I performed CEA-2010 measurements using an Earthworks M30 mike and M-Audio Mobile Pre USB interface, with the CEA-2010 measurement software running on the Wavemetric Igor Pro scientific software package. Measurements recorded peak output at 2m. (For more information about CEA-2010, see this article.)
The two sets of measurements presented here -- CEA-2010 and the traditional method -- are essentially the same. CEA-2010 mandates that no matter how the sub is measured, the results must be scaled to the equivalent of a measurement at 1m distance using peak values. But the traditional measurement technique used by some audio websites and manufacturers reports results at 2m RMS equivalent, which is -9dB lower than CEA-2010. An “L” next to the result indicates that the output was dictated by the subwoofer’s internal circuitry (i.e., limiter), and not by exceeding the CEA-2010 distortion thresholds. Averages are calculated in pascals.
This chart shows the Monolith THX Ultra’s frequency response with the crossover frequency set to maximum and the sub set to Extended (rather than THX) mode. I’ll show the effects of the crossover and the THX mode in the next graph. You can see that the bass output gradually rises as more ports are opened, and that the response is pretty much flat up to 200Hz. With two and three ports open, the -3dB point (using the peak of the sub’s response curve as that +3dB reference point) is 14Hz. Even in sealed mode, it hits 16Hz.
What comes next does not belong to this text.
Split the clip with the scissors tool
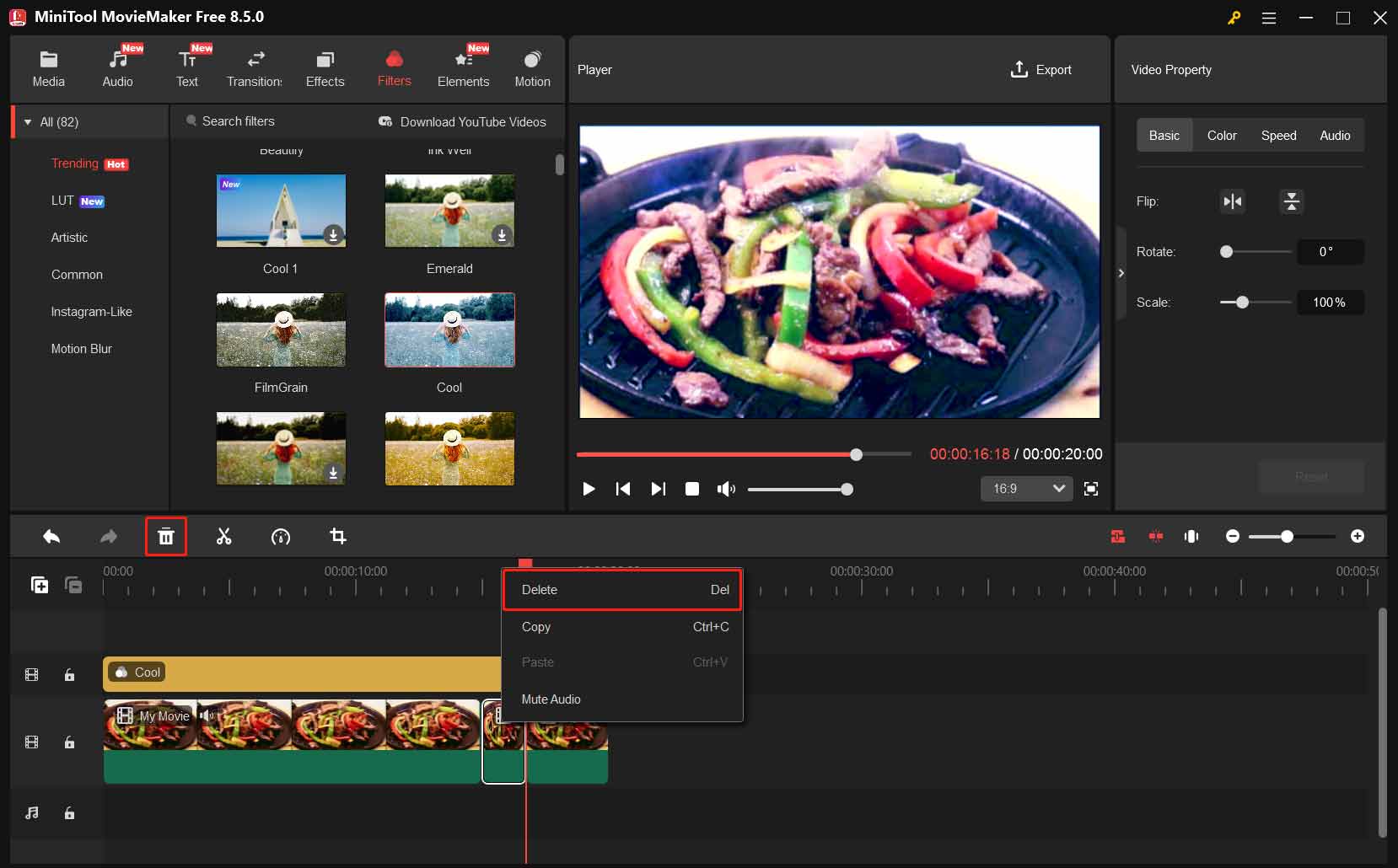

This chart shows the response of the crossover and the effect of the THX mode, measured with all of the sub’s ports sealed. The crossover frequency was 80Hz, and, as the chart shows, the control is accurately calibrated (not usually the case), and the low-pass function is about -22dB/octave. The THX mode reduces bass output by about 4dB at 20Hz.
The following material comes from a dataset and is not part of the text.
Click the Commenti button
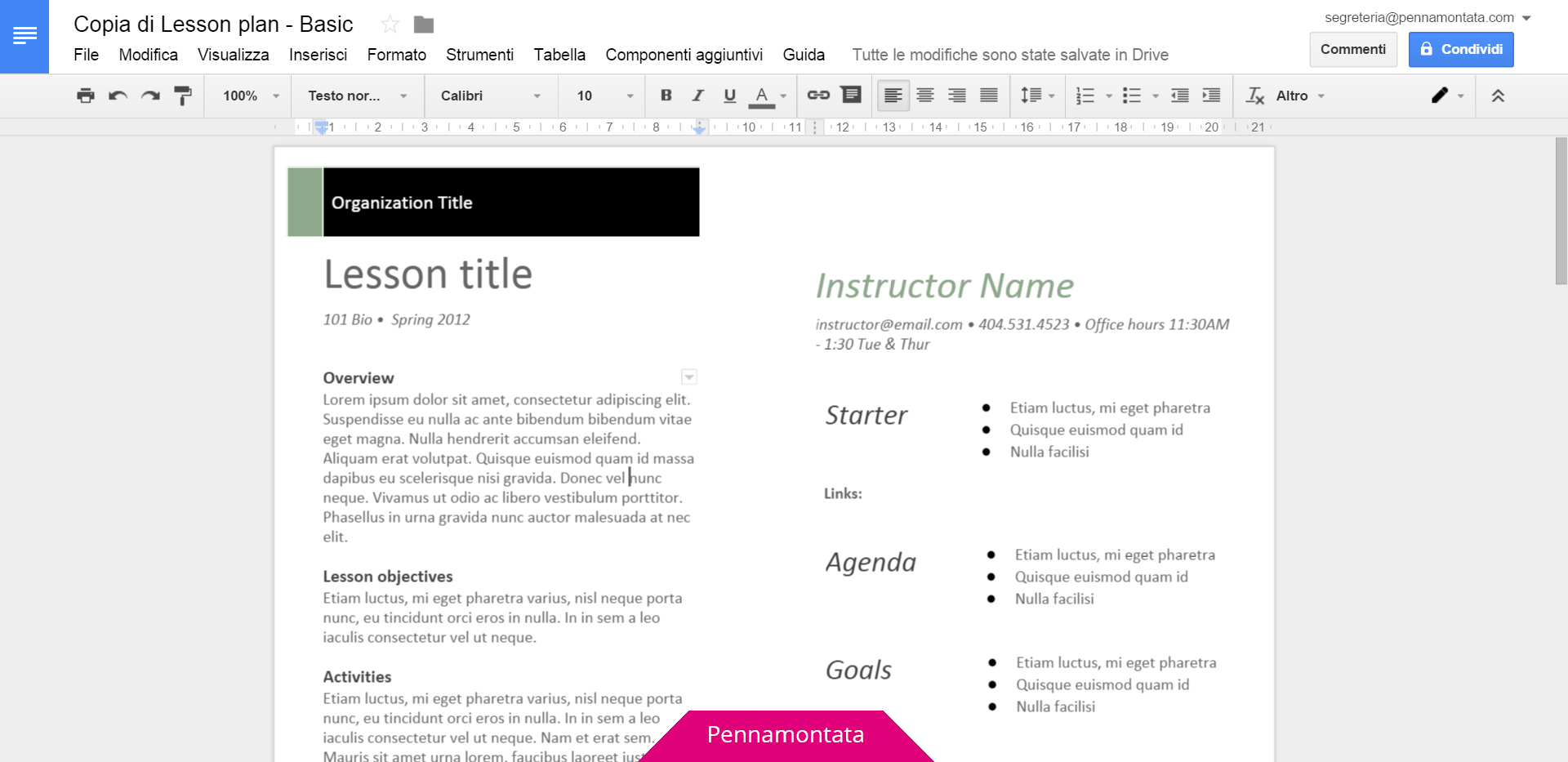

This chart shows how the Monolith THX Ultra’s frequency response is affected by increases in volume. I measured this with all three ports open in THX mode, starting at 106dB at 2m, calibrated at 63Hz, then raised the level 3dB for each successive measurement. You can see that the Monolith’s frequency response doesn’t change as it reaches its output limits; with many subs -- especially those with limiters that are set with higher thresholds, which allow greater distortion -- the bass response begins to weaken as the sub reaches the limits of its capabilities. Unfortunately, I had to return the sub in a hurry due to an upcoming trip, and didn’t have time to measure its output in the Extended (non-THX) mode, but based on the frequency-response measurements and what I heard, I expect the Extended-mode output measurements would average about 2dB higher than THX mode.
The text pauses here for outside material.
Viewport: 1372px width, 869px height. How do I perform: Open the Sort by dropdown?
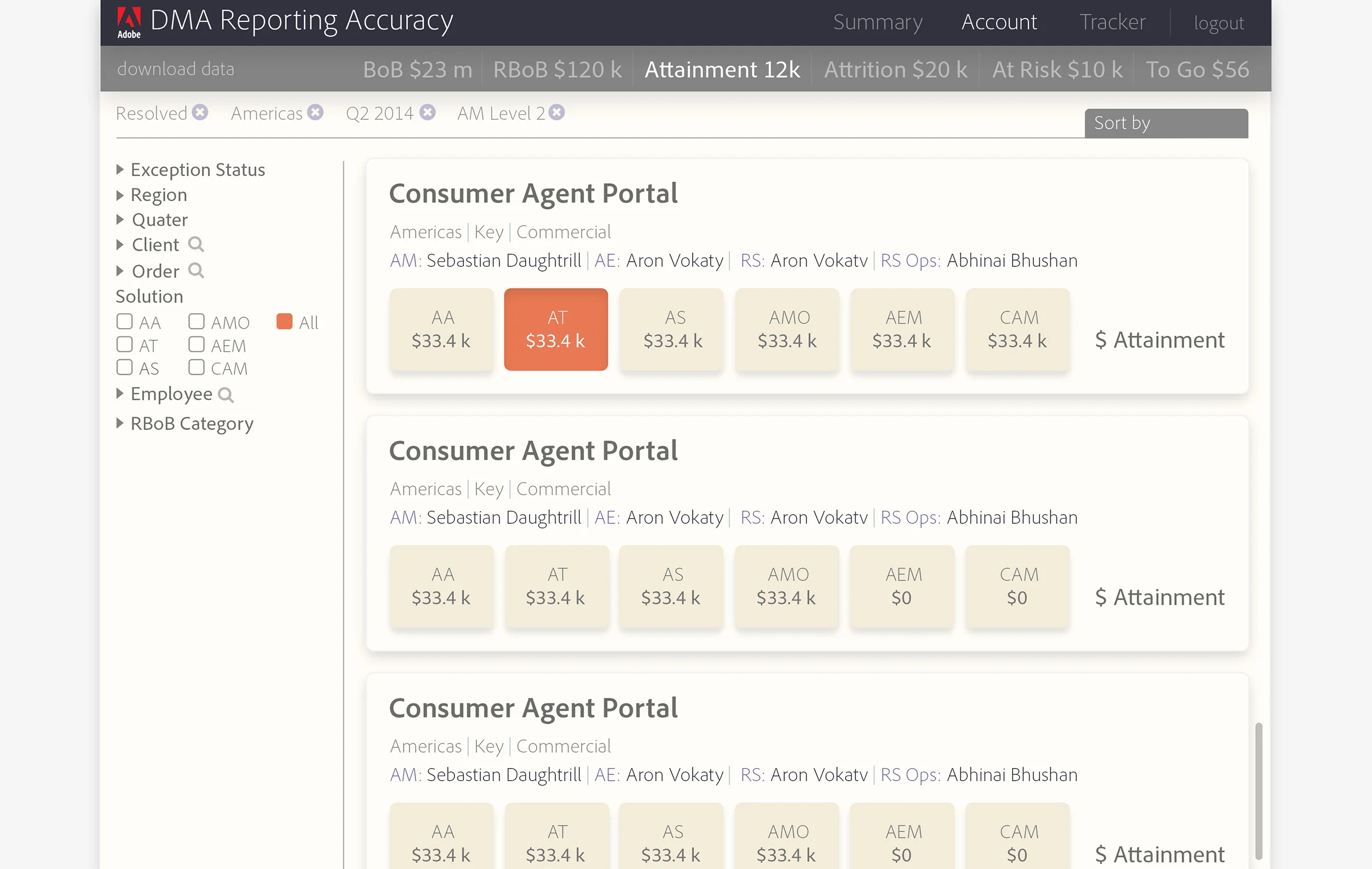point(1165,122)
Please note that if you haven’t seen subwoofer distortion numbers before and are used to looking at amplifier distortion specs, some of these may look high. But in loudspeakers, and especially subwoofers, much higher distortion levels are the norm, and typically are inaudible. The generally accepted threshold for the audibility of total harmonic distortion in subwoofers is 10%, and CEA-2010 thresholds permit a maximum THD of around 30%.
The Monolith THX Ultra’s CEA-2010 output numbers are excellent -- among the best I’ve measured for a sub of this size and configuration.
This chart tracks the CEA-2010 results of the Monoprice Monolith THX Ultra (blue trace) compared with three other ported subs that are somewhat comparable: two 15” models (Hsu Research VTF-15H Mk.2 and Klipsch R-115SW), and one 13” model (SVS PC13-Ultra). The Monoprice doesn’t have quite as much output at higher bass frequencies as some models, but has more deep-bass output than the three other models, and a more consistent maximum output throughout the two octaves covered in the chart.